Aboriginal peoples in Canada comprise the First Nations, Inuit and Métis; the descriptors “Indian” and “Eskimo” are falling into disuse, other than in neighboring Alaska, United States. “Eskimo” is considered derogatory in many other places because it was given by non-Inuit people and was said to mean “eater of raw meat.” Hundreds of Aboriginal nations evolved trade, spiritual and social hierarchies. The Métis ethnicity developed a culture, especially in the area of the Red River of the North, from the mid-17th century after generations of First Nations and native Inuit married European settlers. They were small farmers, hunters and trappers, and usually Catholic and French-speaking. The Inuit had more limited interaction with European settlers during that early period. Various laws, treaties, and legislation have been enacted between European-Canadians and First Nations across Canada. Aboriginal Right to Self-Government provides the opportunity for First Nations to manage their own historical, cultural, political, health care and economic control within their communities.

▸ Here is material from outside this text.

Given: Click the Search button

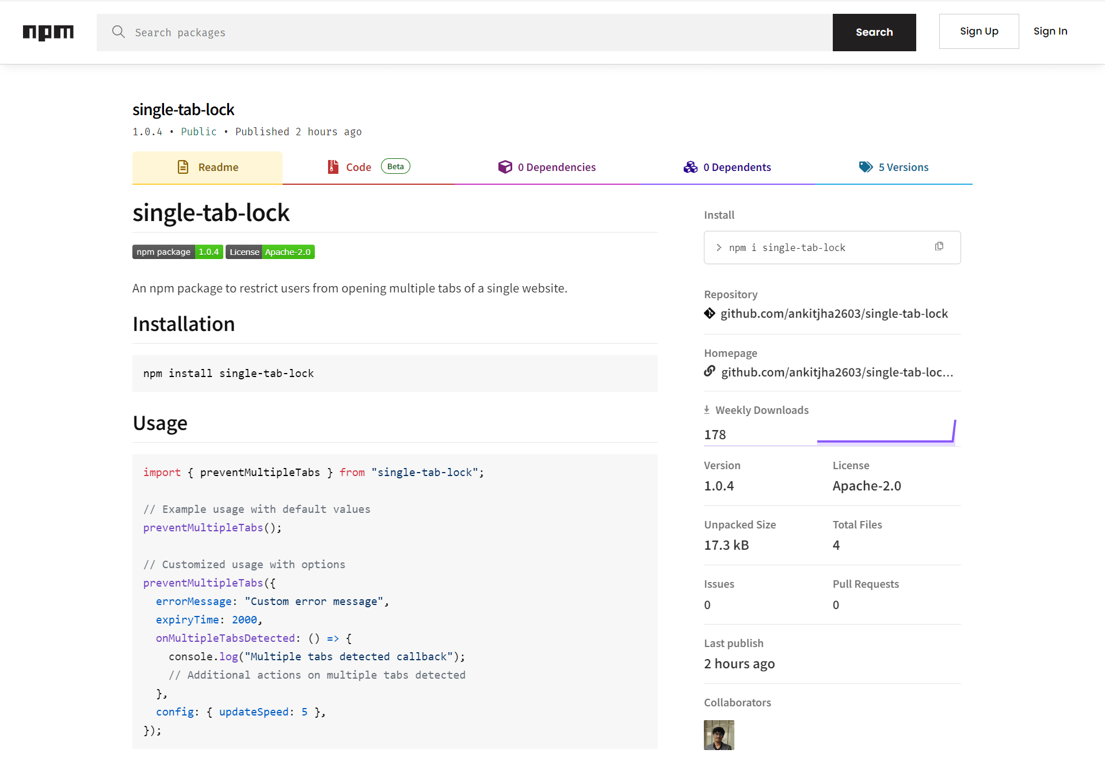Looking at the screenshot, I should (874, 32).
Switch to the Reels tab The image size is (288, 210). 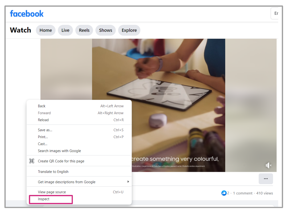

Although not without conflict, European/Canadian early interactions in the east with First Nations and Inuit populations were relatively peaceful compared to the later experience of native peoples in the United States. Combined with a late economic development in many regions, this relatively peaceful history resulted in Indigenous peoples having a fairly strong influence on the early national culture, while preserving their own identity. From the late 18th century, European Canadians encouraged Aboriginals to assimilate into the mainstream European-influenced culture, which they referred to as “Canadian culture“. The government attempted forced integration in the late 19th and early 20th centuries. National Aboriginal Day recognises the cultures and contributions of Aboriginal peoples of Canada. There are currently over 600 recognized First Nations governments or bands encompassing 1,172,790 2006 people spread across Canada, with distinctive Aboriginal cultures, languages, art, and music.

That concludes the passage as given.